Frequently Asked Questions

How long should my password be?

For most accounts: 16 characters minimum using mixed character types (80+ bits of entropy). For high-value accounts (banking, email, password manager master password): 20+ characters or a 6-word passphrase. Longer is always better — password length is your best defense.

Are my generated passwords stored anywhere?

No. All generation happens in your browser using JavaScript. No data is sent to any server. Close the tab and the passwords are gone. You can verify this by disconnecting from the internet and using the tool — it works entirely offline.

Should I use symbols in my password?

Yes, if the site allows them. Symbols increase the charset size, which increases entropy per character. However, some sites restrict which symbols are allowed. If you encounter a site that rejects your password, use the “Don't include these characters” field to exclude the specific symbols it rejects.

What is pronounceable mode?

Pronounceable mode generates passwords by alternating consonants and vowels, creating syllable-like patterns (e.g., “kalitovez”). These are easier to remember and type than fully random strings, at the cost of slightly lower entropy. Good for passwords you need to memorize without a manager. For maximum security, use fully random mode.

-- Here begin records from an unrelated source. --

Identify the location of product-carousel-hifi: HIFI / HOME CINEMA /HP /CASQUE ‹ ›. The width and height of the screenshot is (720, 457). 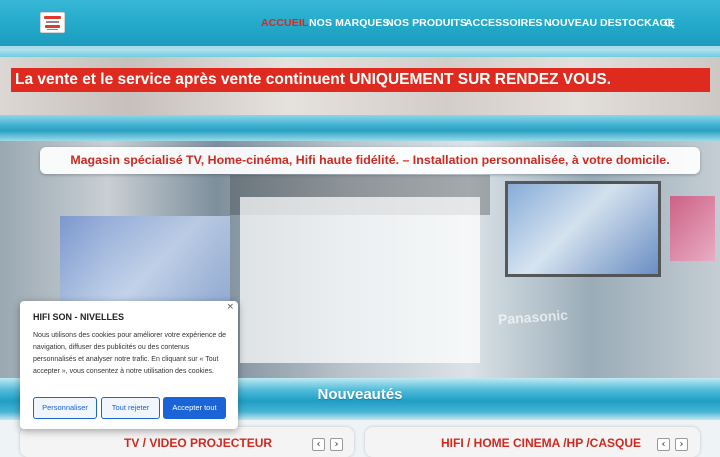
(532, 442).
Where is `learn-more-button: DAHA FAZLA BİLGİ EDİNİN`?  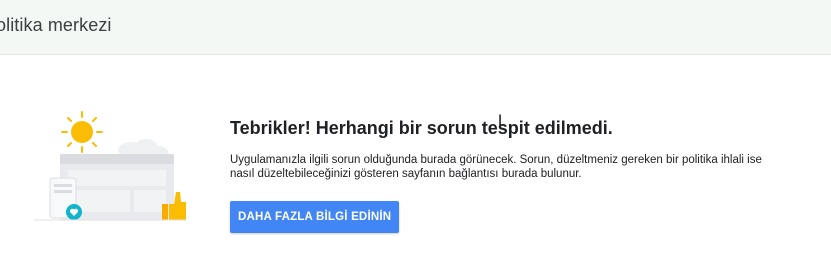 learn-more-button: DAHA FAZLA BİLGİ EDİNİN is located at coordinates (315, 217).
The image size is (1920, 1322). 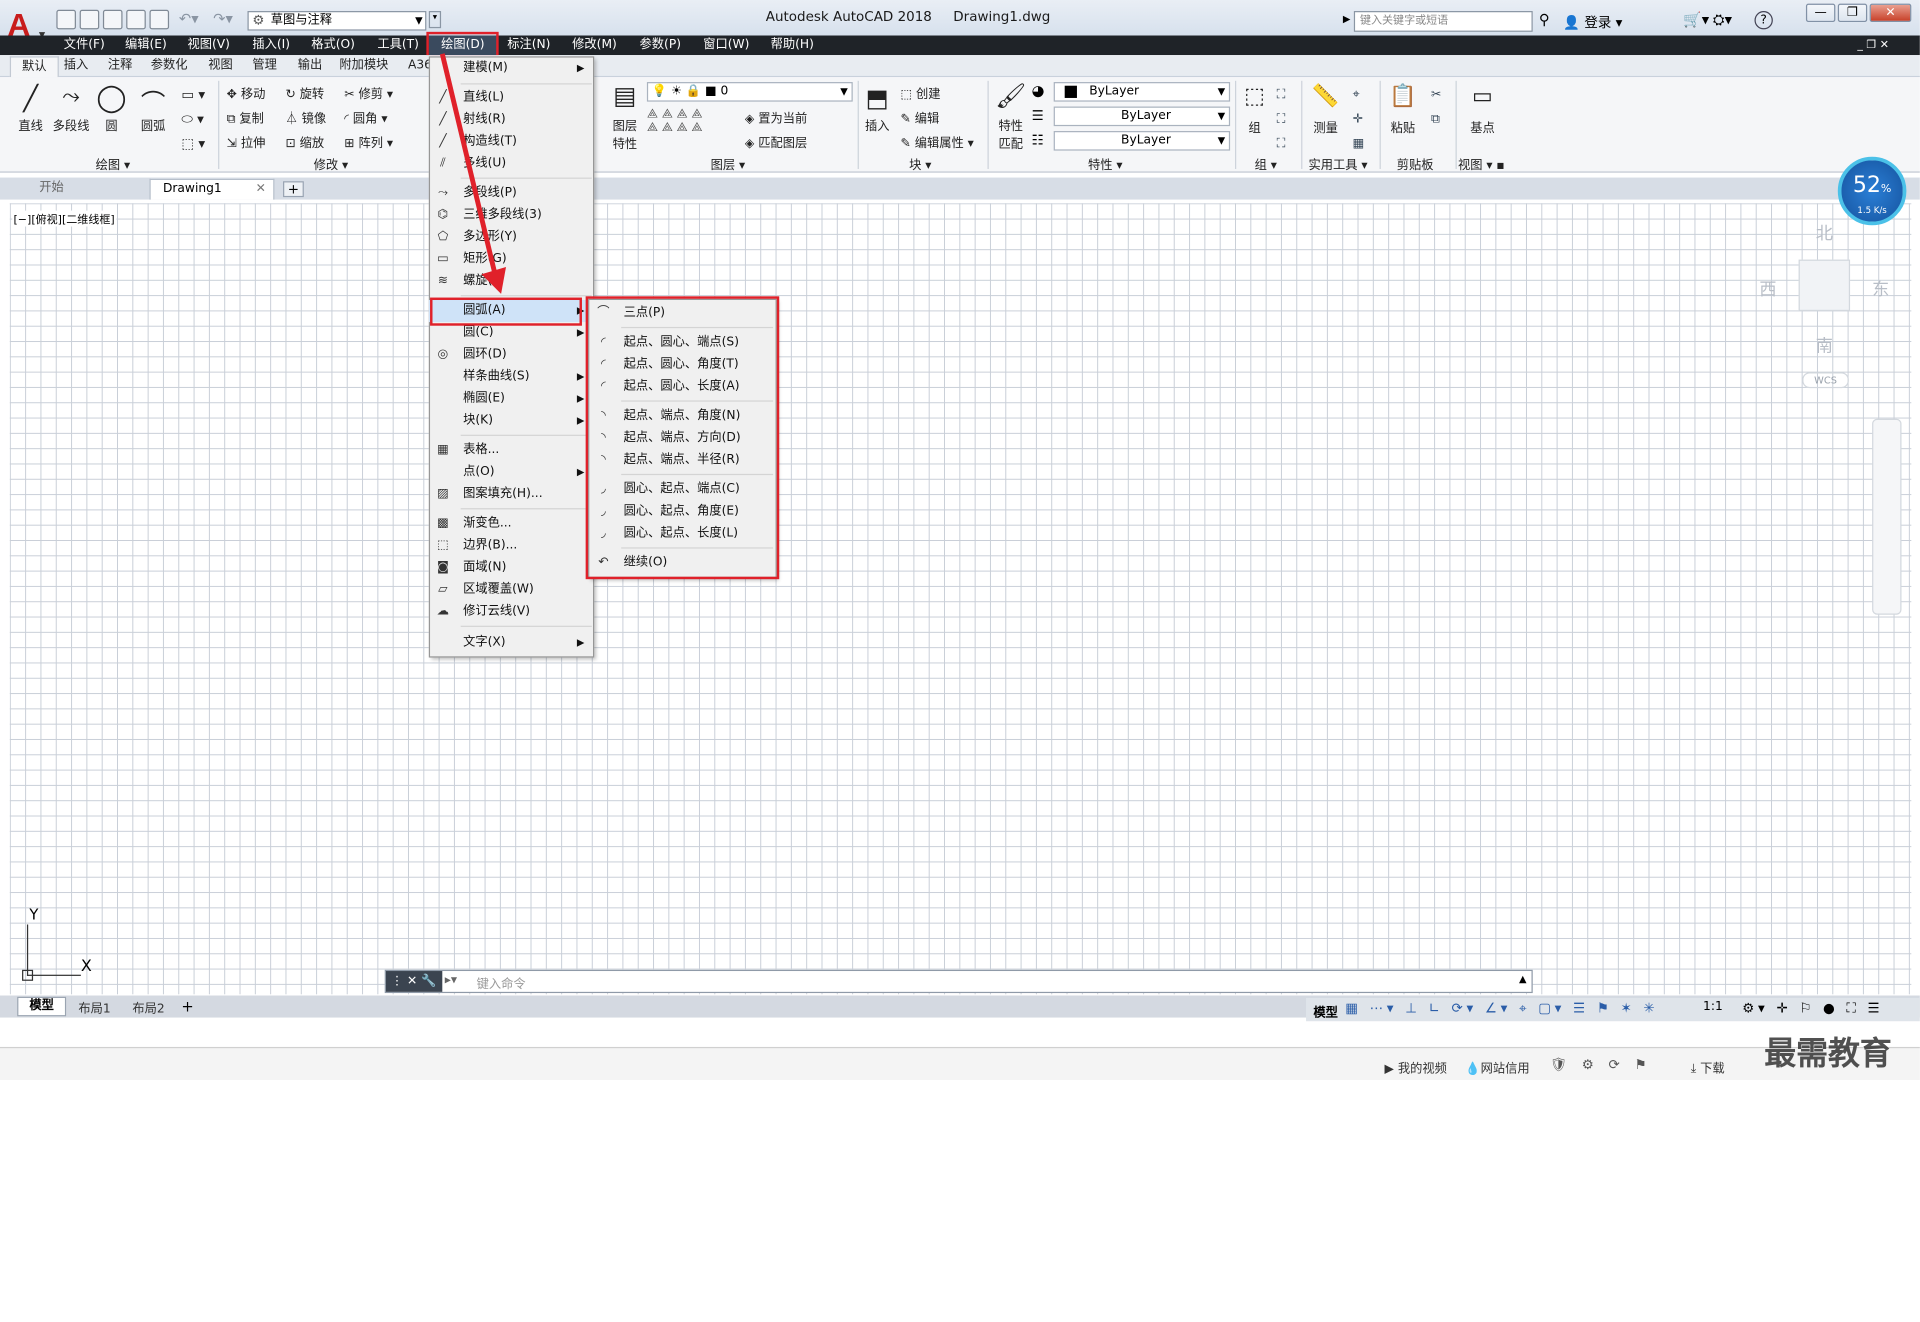 I want to click on group-tool: ⬚ 组, so click(x=1254, y=110).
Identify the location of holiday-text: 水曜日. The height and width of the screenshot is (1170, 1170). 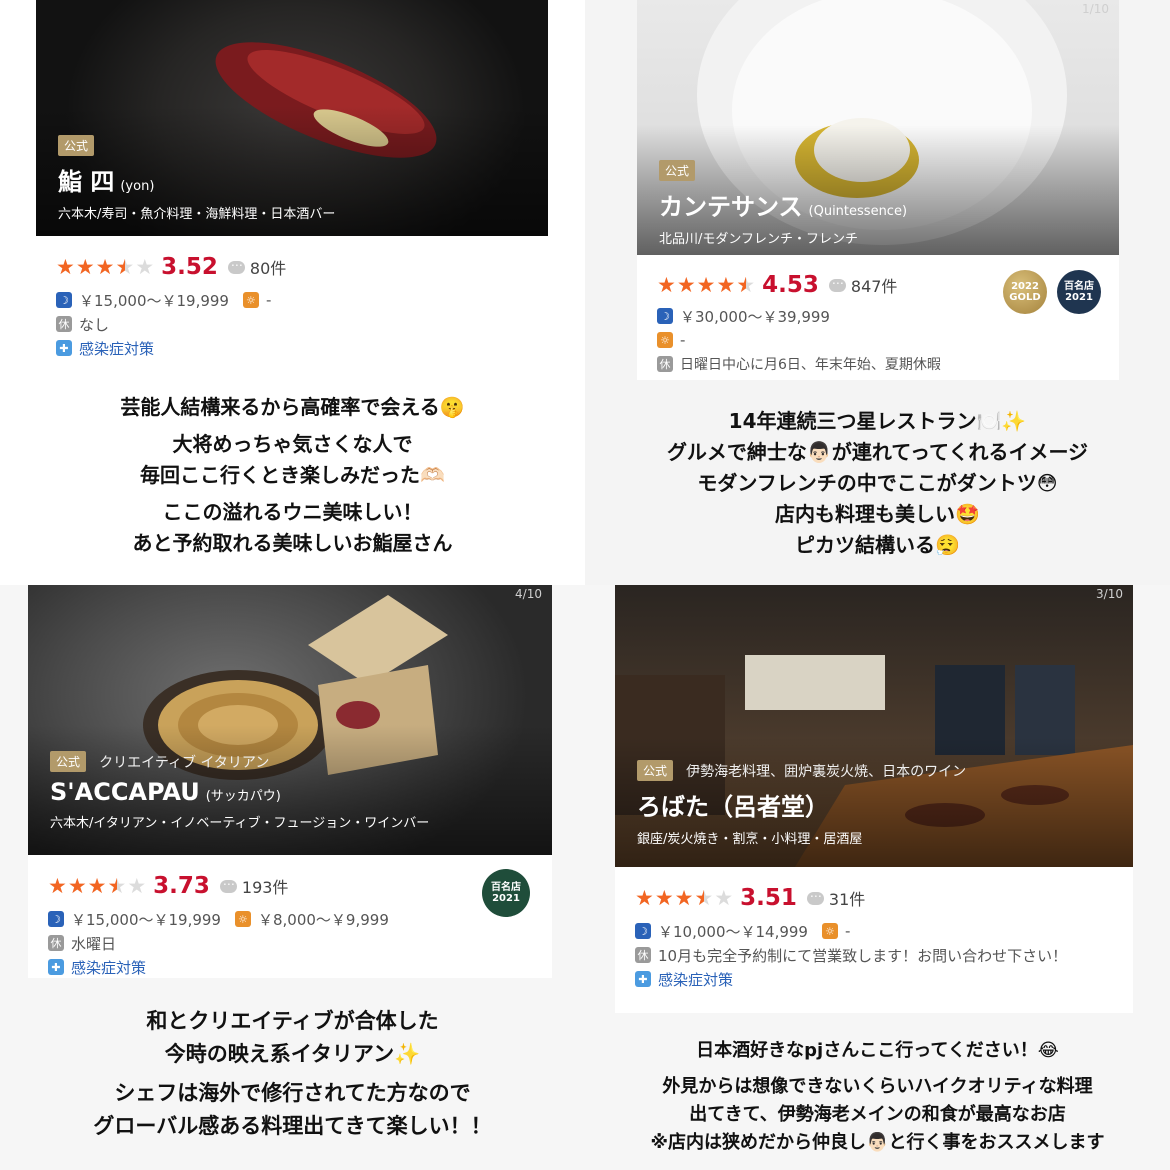
(94, 944).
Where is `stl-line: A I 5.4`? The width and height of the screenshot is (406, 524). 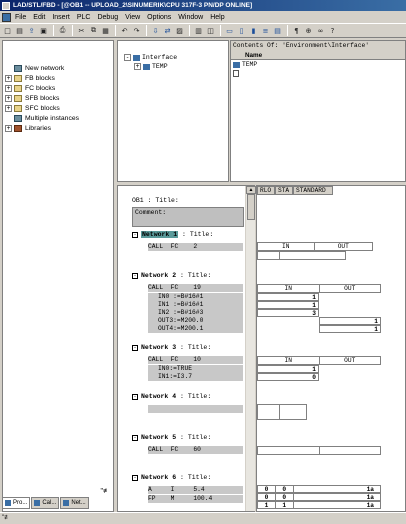 stl-line: A I 5.4 is located at coordinates (196, 490).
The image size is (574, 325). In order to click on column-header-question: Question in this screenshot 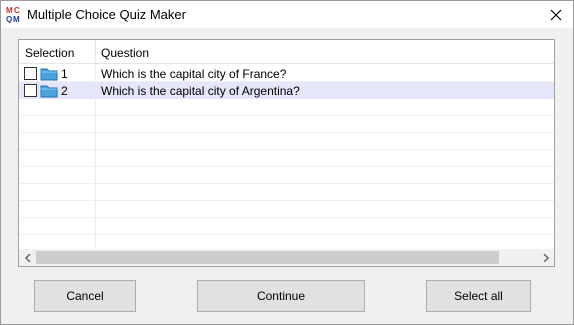, I will do `click(125, 53)`.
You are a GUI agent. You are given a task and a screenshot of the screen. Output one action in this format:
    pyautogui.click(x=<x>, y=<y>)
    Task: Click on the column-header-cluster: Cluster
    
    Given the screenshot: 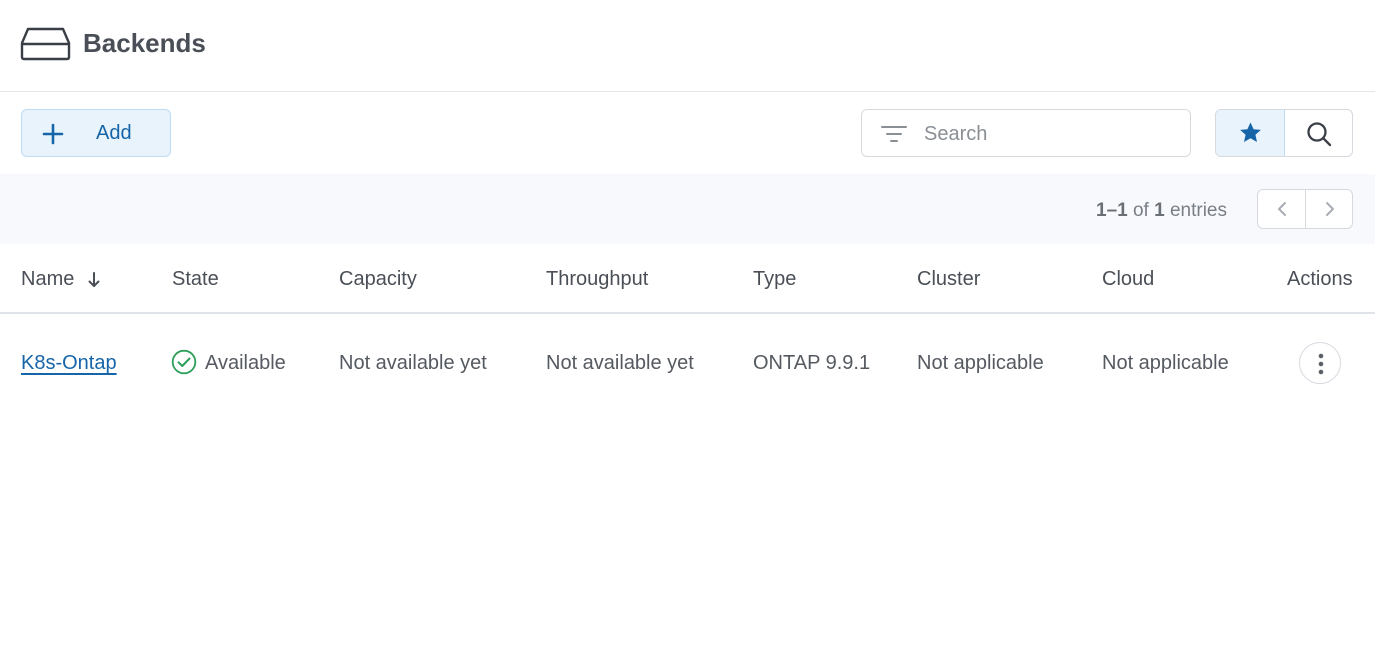 What is the action you would take?
    pyautogui.click(x=948, y=280)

How do I check if my password has been breached?

Use the Have I Been Pwned service (haveibeenpwned.com). Their Pwned Passwords feature uses a k-anonymity model — you send only the first 5 characters of the SHA-1 hash of your password, and the service returns matching hashes without ever seeing your full password. The Hash Generator can help you compute the SHA-1 hash of your password for this purpose.

Is a longer password always better than a complex one?

Yes, once you have a sufficient charset. A 20-character lowercase-only password (94 bits of entropy) is much stronger than a 10-character mixed-case password with symbols (65 bits). Length beats complexity at sufficient scale. However, using all character types at the same length is always better than restricting to fewer character types.

What makes a passphrase secure?

Randomness and sufficient word count. The words must be chosen randomly from a large wordlist — not picked by you (humans are bad at random selection). 4 words from a 1000-word list gives 40 bits of entropy; 4 words from a 7776-word list gives 51 bits; 6 words from 7776 gives 77 bits. Longer passphrases are more secure and often still memorable.